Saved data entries
○ ○ ○ ○
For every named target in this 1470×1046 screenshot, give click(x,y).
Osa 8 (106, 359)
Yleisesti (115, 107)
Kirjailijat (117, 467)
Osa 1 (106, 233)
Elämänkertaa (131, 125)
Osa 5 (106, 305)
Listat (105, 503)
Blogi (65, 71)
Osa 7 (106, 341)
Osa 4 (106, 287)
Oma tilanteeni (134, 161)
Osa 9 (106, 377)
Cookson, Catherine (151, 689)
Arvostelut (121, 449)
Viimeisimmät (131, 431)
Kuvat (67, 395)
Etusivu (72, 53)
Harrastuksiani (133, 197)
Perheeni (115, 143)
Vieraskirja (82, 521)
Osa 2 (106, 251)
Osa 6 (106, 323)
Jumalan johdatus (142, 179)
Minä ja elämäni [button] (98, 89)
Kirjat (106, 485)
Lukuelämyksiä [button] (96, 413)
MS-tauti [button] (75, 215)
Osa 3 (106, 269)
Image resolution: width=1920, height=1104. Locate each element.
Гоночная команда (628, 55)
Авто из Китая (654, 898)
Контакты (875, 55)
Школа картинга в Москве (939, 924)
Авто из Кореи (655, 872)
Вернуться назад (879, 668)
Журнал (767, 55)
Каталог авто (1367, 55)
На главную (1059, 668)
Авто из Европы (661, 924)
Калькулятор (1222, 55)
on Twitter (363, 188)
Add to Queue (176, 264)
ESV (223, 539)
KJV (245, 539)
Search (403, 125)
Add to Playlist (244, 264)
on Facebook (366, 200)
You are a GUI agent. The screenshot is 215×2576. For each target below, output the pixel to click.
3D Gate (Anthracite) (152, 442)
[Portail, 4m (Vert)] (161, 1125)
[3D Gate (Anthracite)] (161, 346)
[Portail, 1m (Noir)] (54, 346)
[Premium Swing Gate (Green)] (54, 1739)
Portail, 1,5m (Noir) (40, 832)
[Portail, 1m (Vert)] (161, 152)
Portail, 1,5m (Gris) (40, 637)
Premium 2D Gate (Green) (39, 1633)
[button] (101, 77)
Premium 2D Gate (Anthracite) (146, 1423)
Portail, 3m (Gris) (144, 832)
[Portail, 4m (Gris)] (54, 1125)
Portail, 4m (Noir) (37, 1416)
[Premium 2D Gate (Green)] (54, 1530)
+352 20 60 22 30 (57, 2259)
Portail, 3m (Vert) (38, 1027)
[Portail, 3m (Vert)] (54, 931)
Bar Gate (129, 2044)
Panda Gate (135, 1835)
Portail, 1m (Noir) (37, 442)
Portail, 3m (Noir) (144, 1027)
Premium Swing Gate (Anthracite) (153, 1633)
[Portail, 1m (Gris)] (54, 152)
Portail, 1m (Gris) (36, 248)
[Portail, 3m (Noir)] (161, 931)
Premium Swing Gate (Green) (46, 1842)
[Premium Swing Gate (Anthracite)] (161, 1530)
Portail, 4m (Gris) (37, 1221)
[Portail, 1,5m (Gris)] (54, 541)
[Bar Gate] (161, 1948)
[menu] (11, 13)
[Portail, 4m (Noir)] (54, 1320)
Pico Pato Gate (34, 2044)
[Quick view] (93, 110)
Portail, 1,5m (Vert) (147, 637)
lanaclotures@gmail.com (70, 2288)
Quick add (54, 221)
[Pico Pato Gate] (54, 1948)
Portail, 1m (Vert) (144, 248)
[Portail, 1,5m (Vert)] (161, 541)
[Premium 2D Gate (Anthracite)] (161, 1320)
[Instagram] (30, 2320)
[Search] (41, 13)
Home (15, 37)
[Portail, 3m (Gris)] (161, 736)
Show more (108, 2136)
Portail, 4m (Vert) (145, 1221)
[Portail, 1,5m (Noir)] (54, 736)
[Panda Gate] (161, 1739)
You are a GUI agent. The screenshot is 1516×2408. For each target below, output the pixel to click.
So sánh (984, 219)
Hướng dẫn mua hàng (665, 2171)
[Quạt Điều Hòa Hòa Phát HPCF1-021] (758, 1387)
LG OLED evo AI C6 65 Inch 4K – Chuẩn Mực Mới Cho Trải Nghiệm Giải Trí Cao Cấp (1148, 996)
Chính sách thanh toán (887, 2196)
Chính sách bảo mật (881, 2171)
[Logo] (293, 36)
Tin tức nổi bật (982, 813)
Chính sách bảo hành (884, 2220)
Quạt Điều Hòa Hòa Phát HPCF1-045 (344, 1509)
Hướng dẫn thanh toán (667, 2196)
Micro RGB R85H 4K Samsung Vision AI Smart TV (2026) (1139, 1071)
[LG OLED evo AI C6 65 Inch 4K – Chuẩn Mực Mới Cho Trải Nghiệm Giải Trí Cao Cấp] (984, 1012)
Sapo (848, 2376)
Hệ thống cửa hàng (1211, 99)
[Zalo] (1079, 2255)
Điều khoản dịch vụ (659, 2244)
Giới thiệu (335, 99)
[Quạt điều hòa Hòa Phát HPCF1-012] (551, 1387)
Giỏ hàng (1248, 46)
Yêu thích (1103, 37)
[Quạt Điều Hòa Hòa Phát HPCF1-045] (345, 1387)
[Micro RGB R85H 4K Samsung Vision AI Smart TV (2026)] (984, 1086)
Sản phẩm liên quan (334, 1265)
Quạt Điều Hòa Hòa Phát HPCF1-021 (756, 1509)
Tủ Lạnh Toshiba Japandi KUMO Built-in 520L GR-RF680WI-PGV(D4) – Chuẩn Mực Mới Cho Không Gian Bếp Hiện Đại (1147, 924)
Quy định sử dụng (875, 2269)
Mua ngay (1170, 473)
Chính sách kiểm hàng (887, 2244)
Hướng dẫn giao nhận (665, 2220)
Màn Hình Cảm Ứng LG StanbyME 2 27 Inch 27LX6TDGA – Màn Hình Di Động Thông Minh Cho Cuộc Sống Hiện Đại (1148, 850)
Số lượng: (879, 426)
○ ○ ○ ○
## INSTRUCTIONS FOR THE TASK
Please go through the data and copy each line containing the word "Noir".

## SOLUTION FOR THIS EXERCISE
[Portail, 1m (Noir)] (54, 346)
Portail, 1,5m (Noir) (40, 832)
Portail, 4m (Noir) (37, 1416)
Portail, 1m (Noir) (37, 442)
Portail, 3m (Noir) (144, 1027)
[Portail, 3m (Noir)] (161, 931)
[Portail, 4m (Noir)] (54, 1320)
[Portail, 1,5m (Noir)] (54, 736)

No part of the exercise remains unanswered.